The fix for T207085 is incomplete.
(Part 1) Suppressed usernames can still be recovered (by any user, even logged out) from page histories via the page_recent_contributors variable. This can be done by examining any un-suppressed recent change to the page, or (possibly) by triggering a filter that lazy-loads that variable. Of course, this will only work until ten distinct editors touch the page, but for some pages (for instance user pages that have been accidentally edited logged out) that could take a very long time.

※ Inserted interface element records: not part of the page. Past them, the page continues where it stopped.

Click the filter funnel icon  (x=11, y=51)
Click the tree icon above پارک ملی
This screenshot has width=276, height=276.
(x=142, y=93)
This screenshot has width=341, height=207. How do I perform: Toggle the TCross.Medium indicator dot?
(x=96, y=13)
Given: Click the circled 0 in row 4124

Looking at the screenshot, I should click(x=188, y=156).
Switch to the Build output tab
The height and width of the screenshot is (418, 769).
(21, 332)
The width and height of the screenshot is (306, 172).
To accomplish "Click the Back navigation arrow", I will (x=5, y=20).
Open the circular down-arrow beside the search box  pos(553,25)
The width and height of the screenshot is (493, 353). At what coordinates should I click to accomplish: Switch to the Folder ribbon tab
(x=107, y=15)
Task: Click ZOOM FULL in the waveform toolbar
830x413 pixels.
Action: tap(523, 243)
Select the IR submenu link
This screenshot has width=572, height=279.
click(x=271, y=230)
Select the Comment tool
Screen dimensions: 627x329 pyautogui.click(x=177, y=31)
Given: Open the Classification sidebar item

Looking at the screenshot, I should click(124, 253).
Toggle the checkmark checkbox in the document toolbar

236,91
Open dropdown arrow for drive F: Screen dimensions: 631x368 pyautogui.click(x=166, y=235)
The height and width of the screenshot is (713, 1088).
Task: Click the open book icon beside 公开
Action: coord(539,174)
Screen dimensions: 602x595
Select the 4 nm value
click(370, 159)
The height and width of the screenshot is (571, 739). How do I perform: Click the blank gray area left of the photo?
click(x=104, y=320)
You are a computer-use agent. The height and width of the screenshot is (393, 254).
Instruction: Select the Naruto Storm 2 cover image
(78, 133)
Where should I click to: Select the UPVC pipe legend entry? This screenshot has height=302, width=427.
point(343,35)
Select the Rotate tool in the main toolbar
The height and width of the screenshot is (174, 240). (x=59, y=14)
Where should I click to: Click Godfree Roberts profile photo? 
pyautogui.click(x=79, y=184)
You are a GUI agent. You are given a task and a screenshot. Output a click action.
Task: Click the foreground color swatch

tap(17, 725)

-->This is covered by T71367
(Part 2) Both api.php?action=abusefiltertestmatch and Special:Abusefilter/test allow anyone with the abusefilter-view-private or abusefilter-modify rights to recover, one bit at a time, the full details of any suppressed abuse log entry, and the partial details of any suppressed recent change. For example, suppose new_wikitext == "XYZZY".
Then we can try:
new_wikitext rlike "^[\x80-\xff]" (false, so first bit is 0)
new_wikitext rlike "^[\x40-\x7f]" (true, so first bits are 01)
new_wikitext rlike "^[\x60-\x7f]" (false, so first bits are 010)
This would be tedious to do by hand, but a trivial script could unhide any desired variable within minutes or hours. The same trick also works on recent changes, but only on the username and summary, not the wikitext.